U.S. District Judge Beryl A. Howell issued a statement largely interpreted as a rebuke of President Donald Trump and Attorney General Bill Barr’s attempts to interfere with the sentencing of Trump’s longtime friend and political confidante Roger Stone.

“The Judges of this Court base their sentencing decisions on careful consideration of the actual record in the case before them; the applicable sentencing guidelines and statutory factors; the submissions of the parties, the Probation Office and victims; and their own judgment and experience,” Judge Howell said in a decidedly rare and sure to be controversial statement.

“Public criticism or pressure is not a factor,” she also said.

That comment may be her statement’s most plausible reference to the transparent efforts by Barr and Trump to have Stone’s sentence for lying to Congress and obstruction of justice substantially pared down.

Beltway media went predictably agog:

The judge’s restrained (though barely veiled) criticism is believed to specifically regard the 45th president’s heavily-chided tweet calling into question the integrity of fellow D.C. District Court Judge Amy Berman Jackson.  Jackson is the judge who is overseeing Stone’s sentencing amidst the current Department of Justice (DOJ) sturm und drang.

“Is this the Judge that put Paul Manafort in SOLITARY CONFINEMENT, something that not even mobster Al Capone had to endure?” Trump quote-tweeted on Tuesday.  Trump simulaneously shared a description of Jackson’s recent high-profile history with various Trump-affiliated individuals. “How did she treat Crooked Hillary Clinton? Just asking!”

The implication, of course, was that Judge Jackson is somehow biased against the Trump administration and was previously enamored of then-secretary of state Hillary Clinton. Jackson was one of two judges who sentenced former Trump 2016 campaign chair Manafort to prison and tidily dismissed a going-nowhere lawsuit against Clinton over the ginned up Benghazi scandal.

On Wednesday, Jackson summarily denied Stone’s request for a new trial.

A slightly redacted sealed order noted that Stone’s request was related to one of the jurors in his trial being an attorney for the Internal Revenue Service (IRS) and, quite notably, nothing at all to do with recent revelations that another of his jurors was a former and failed Democratic Party congressional candidate.
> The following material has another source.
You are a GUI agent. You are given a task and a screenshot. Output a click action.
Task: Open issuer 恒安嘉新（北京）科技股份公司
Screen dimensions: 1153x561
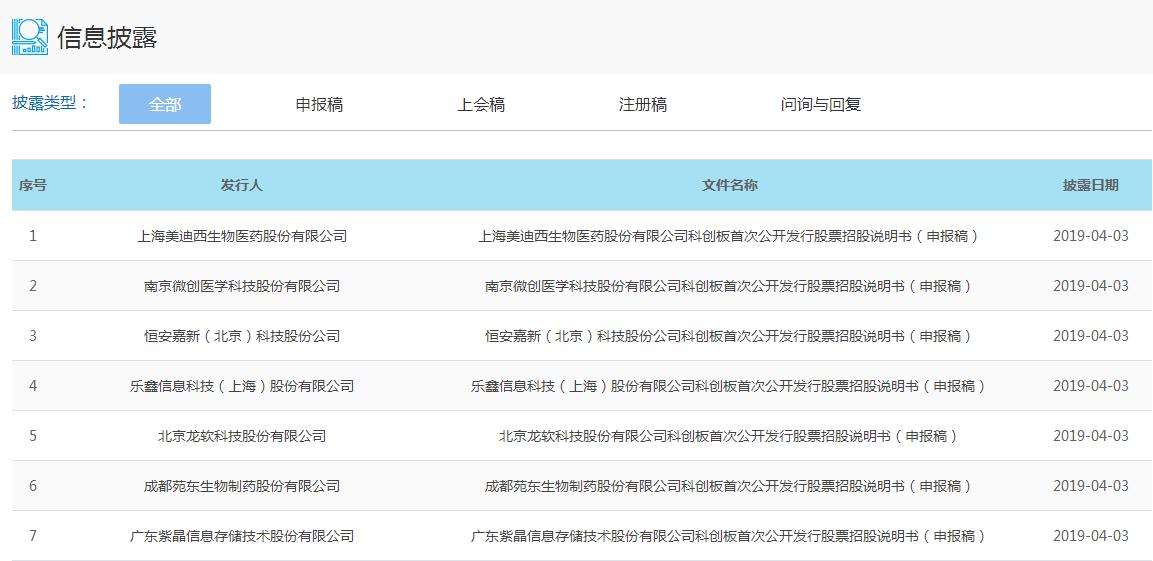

For what it’s worth, Trump’s DOJ and Judiciary-related tweets appear to be rankling even some of his most stalwart allies.

Barr himself performed public prostration over the president’s mercurial anger at all things legal — to widespread eye-rolling.

Sen. Mitch McConnell later joined in, telling Fox News: “I think the president should listen to his [Barr’s] advice. If the attorney general says it’s getting in the way of doing his job, the president should listen to the attorney general.”